Study of Brentuximab Vedotin in Patients With R/R PTCL Treated With Gemcitabine

• ClinicalTrials.gov Identifier: NCT03496779
• Recruitment Status: Completed
• First Posted: April 12, 2018
• Last Update Posted: January 10, 2023
• Sponsor: The Lymphoma Academic Research Organisation
• Information provided by (Responsible Party): The Lymphoma Academic Research Organisation

Study Description

Brief Summary:

This study is an open label, multicenter phase 2 study.
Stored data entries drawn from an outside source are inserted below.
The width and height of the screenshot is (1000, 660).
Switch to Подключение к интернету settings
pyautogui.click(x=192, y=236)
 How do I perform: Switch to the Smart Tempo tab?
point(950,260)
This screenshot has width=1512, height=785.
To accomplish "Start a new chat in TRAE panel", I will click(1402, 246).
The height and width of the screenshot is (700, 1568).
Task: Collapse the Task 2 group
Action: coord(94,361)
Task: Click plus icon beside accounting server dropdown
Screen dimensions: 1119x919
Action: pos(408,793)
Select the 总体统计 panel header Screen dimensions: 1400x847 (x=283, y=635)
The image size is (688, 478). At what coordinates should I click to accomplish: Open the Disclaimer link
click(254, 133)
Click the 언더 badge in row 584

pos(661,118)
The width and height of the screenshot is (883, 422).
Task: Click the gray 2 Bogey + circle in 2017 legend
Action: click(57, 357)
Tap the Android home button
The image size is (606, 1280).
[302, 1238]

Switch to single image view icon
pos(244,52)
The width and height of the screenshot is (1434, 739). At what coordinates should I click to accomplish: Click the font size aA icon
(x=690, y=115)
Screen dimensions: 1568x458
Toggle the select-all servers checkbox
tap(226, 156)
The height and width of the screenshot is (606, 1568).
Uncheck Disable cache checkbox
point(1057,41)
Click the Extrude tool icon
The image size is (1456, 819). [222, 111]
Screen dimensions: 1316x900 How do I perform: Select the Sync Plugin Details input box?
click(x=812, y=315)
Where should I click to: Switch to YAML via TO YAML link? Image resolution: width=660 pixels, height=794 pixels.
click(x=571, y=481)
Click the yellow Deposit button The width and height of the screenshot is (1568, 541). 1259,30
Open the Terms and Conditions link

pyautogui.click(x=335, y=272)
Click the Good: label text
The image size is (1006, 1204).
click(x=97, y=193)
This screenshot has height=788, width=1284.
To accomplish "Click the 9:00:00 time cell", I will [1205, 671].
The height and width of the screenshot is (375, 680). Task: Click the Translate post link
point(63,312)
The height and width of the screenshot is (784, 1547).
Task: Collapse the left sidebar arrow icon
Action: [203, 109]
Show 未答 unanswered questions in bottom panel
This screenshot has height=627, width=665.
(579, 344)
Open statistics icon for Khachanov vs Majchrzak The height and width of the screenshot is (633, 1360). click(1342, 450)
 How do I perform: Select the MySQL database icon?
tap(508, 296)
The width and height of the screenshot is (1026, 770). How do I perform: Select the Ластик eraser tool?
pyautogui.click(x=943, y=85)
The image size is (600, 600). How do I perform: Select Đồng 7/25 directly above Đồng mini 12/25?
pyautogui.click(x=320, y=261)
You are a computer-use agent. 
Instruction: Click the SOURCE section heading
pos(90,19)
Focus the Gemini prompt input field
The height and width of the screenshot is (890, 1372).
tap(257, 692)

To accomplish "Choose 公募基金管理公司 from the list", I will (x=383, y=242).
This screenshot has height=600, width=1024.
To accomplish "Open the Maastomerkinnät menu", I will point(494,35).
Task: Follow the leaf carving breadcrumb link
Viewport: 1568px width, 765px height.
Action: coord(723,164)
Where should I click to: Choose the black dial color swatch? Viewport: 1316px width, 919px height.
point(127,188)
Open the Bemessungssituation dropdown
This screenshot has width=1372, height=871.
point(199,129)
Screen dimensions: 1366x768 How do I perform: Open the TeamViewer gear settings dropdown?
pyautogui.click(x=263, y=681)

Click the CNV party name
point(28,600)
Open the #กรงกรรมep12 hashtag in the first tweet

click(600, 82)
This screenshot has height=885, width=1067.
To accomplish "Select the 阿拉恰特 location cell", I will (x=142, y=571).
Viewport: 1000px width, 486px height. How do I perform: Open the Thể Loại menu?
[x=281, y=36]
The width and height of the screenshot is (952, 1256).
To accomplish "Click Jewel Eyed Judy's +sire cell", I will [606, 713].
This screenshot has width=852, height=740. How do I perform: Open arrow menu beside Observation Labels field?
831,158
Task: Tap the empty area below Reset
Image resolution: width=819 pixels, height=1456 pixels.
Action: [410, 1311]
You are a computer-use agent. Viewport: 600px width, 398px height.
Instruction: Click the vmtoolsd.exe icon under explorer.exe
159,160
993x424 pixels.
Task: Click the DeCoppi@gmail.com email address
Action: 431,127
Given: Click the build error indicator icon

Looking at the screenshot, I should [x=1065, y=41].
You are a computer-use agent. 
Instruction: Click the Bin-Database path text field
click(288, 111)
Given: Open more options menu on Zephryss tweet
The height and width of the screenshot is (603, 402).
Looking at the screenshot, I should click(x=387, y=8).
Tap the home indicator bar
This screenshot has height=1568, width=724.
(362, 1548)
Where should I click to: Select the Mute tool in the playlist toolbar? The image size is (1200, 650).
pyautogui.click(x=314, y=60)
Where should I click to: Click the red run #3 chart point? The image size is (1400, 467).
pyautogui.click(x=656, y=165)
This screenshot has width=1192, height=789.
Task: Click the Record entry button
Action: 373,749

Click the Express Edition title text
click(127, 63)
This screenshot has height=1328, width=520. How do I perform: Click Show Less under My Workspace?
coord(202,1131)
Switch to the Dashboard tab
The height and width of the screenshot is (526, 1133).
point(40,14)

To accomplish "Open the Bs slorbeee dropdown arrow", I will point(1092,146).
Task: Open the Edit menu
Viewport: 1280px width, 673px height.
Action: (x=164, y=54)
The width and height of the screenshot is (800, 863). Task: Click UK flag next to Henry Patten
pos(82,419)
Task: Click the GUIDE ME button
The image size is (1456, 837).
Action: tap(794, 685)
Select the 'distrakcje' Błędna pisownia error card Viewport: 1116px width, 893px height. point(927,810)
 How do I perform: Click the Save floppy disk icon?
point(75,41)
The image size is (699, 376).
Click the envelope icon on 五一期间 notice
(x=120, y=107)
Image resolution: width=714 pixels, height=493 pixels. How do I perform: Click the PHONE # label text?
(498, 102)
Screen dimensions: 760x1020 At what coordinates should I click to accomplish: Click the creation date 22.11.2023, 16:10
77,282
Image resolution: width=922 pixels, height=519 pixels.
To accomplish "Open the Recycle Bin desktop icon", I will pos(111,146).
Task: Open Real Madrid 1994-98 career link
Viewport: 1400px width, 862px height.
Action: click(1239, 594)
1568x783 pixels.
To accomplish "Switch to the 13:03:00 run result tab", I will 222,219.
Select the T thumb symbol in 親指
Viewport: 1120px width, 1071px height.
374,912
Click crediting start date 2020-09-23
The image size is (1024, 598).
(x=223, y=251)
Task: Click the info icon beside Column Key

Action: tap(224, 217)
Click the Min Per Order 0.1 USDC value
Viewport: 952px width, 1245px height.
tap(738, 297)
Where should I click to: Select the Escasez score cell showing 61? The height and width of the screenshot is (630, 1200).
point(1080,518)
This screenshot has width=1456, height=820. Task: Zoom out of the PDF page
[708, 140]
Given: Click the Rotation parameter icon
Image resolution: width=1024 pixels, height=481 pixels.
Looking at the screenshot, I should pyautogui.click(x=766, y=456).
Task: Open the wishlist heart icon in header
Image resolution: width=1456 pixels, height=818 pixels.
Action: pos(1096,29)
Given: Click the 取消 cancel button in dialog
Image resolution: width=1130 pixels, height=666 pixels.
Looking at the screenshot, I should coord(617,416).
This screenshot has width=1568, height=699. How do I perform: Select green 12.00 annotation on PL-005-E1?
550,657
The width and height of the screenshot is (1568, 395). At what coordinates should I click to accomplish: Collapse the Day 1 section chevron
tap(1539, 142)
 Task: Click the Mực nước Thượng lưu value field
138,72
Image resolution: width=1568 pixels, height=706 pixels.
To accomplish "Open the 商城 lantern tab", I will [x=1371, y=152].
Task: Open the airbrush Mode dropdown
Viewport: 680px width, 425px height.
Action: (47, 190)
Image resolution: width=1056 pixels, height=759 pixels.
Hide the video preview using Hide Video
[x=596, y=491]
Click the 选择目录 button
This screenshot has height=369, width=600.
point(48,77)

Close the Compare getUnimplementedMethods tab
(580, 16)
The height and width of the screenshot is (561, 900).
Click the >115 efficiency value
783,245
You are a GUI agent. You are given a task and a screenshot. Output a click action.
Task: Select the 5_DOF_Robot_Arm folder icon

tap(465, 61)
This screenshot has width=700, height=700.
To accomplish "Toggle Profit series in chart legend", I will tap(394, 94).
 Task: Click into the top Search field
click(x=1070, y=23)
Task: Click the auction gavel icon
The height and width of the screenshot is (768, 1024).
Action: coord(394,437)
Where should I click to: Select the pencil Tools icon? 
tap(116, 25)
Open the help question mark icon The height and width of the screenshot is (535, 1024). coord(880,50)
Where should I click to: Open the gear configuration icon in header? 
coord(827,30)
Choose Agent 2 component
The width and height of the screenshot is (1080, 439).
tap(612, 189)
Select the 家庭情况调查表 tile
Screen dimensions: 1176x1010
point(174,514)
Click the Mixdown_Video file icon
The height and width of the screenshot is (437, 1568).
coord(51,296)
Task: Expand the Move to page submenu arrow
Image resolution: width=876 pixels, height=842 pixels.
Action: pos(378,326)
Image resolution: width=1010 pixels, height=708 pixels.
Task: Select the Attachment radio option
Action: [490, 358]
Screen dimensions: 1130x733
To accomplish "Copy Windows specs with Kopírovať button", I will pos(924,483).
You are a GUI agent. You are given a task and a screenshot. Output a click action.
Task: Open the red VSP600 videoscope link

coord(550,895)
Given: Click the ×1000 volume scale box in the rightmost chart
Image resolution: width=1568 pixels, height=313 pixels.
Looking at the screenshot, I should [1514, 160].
The primary objective of the study is to determine the efficacy of brentuximab vedotin in patients treated by gemcitabine for relapsed or refractory peripheral T-cell lymphoma in term of overall response rate assessed after 4 cycles of treatment according to the international response criteria for malignant lymphoma (Lugano Classification 2014 - CT-Based Response).

Condition or disease	Intervention/treatment	Phase
Refractory Peripheral T-Cell Lymphoma; Relapsed Peripheral T-Cell Lymphoma	Drug: Brentuximab Vedotin - induction; Drug: Gemcitabine; Drug: Brentuximab Vedotin - maintenance; Procedure: autologous or allogeneic stem cell transplantation	Phase 2

Detailed Description:

Currently, there is no standard treatment for patients with recurrent or refractory peripheral T-cell lymphoma who relapse after a first line of cyclophosphamide, hydroxydaunomycin, oncovin, and prednisone (CHOP) treatment.

Chemotherapies such as gemcitabine are used as monotherapy but the results alone are insufficient. In addition, there is no approved monotherapy in the European Union, with the exception of brentuximab vedotin in refractory or recurrent large systemic anaplastic lymphomas.

Stem cell transplantation may be an option for patients who respond to a second line of treatment or a subsequent line of treatment, but conditions for being eligible for transplantation, including long-term remission, are infrequent.

Brentuximab vedotin (BV) is a targeted treatment directed against a protein, cluster of differentiation antigen 30 (CD30), present on the surface of lymphoma cells. It allows chemotherapy to enter directly into the lymphoma cell. The CD30 protein is variably expressed in patients with relapsed or refractory T-cell lymphoma; about 50% of patients have significant expression.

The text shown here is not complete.